Material for this task
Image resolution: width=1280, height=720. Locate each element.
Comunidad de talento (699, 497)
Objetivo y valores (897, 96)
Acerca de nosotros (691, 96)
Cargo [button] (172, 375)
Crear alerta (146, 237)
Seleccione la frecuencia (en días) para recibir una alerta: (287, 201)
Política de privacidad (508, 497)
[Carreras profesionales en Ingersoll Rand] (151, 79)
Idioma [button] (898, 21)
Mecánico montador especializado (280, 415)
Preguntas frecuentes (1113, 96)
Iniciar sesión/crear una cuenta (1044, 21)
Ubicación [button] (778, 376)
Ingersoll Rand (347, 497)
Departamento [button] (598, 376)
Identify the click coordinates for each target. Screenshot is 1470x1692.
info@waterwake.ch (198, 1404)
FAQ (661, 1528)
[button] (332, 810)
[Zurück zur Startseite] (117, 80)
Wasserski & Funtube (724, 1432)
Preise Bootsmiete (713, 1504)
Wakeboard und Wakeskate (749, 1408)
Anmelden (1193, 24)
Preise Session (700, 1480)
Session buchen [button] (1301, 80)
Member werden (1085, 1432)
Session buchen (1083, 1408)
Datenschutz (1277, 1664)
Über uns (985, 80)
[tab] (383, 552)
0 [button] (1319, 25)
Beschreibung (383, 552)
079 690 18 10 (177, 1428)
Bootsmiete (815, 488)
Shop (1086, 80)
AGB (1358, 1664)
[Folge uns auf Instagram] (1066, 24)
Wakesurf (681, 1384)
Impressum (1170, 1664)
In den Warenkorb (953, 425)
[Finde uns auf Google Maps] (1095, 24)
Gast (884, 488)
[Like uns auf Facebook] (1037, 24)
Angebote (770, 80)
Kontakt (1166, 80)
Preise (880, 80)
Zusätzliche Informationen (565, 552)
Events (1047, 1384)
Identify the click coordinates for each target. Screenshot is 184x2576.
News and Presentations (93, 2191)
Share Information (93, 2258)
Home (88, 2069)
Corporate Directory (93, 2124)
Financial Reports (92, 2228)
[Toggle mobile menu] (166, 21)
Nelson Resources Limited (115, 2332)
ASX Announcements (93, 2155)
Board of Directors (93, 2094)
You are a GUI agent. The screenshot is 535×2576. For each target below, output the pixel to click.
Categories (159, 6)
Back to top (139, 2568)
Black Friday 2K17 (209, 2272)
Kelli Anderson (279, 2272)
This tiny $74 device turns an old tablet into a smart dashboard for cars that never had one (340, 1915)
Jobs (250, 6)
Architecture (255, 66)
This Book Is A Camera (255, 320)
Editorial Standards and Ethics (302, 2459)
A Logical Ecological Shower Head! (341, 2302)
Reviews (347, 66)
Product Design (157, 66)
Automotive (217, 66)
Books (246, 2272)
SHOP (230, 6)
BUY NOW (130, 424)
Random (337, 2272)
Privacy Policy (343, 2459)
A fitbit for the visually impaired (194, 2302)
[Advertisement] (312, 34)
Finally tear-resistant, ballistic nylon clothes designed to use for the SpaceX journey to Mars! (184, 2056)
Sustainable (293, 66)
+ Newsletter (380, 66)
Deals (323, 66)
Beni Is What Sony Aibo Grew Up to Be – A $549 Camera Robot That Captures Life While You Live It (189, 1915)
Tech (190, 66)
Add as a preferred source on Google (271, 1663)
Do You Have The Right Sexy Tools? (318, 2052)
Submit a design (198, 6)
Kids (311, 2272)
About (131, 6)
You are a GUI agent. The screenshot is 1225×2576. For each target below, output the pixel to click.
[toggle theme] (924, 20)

Required work
Please retype exactly the line containing "Kelli Anderson (279, 2272)" and each line after it to the end of the records, and nothing more.

Reply
Kelli Anderson (279, 2272)
This tiny $74 device turns an old tablet into a smart dashboard for cars that never had one (340, 1915)
Jobs (250, 6)
Architecture (255, 66)
This Book Is A Camera (255, 320)
Editorial Standards and Ethics (302, 2459)
A Logical Ecological Shower Head! (341, 2302)
Reviews (347, 66)
Product Design (157, 66)
Automotive (217, 66)
Books (246, 2272)
SHOP (230, 6)
BUY NOW (130, 424)
Random (337, 2272)
Privacy Policy (343, 2459)
A fitbit for the visually impaired (194, 2302)
[Advertisement] (312, 34)
Finally tear-resistant, ballistic nylon clothes designed to use for the SpaceX journey to Mars! (184, 2056)
Sustainable (293, 66)
+ Newsletter (380, 66)
Deals (323, 66)
Beni Is What Sony Aibo Grew Up to Be – A $549 Camera Robot That Captures Life While You Live It (189, 1915)
Tech (190, 66)
Add as a preferred source on Google (271, 1663)
Do You Have The Right Sexy Tools? (318, 2052)
Submit a design (198, 6)
Kids (311, 2272)
About (131, 6)
You are a GUI agent. The screenshot is 1225×2576. For each target below, output the pixel to click.
[toggle theme] (924, 20)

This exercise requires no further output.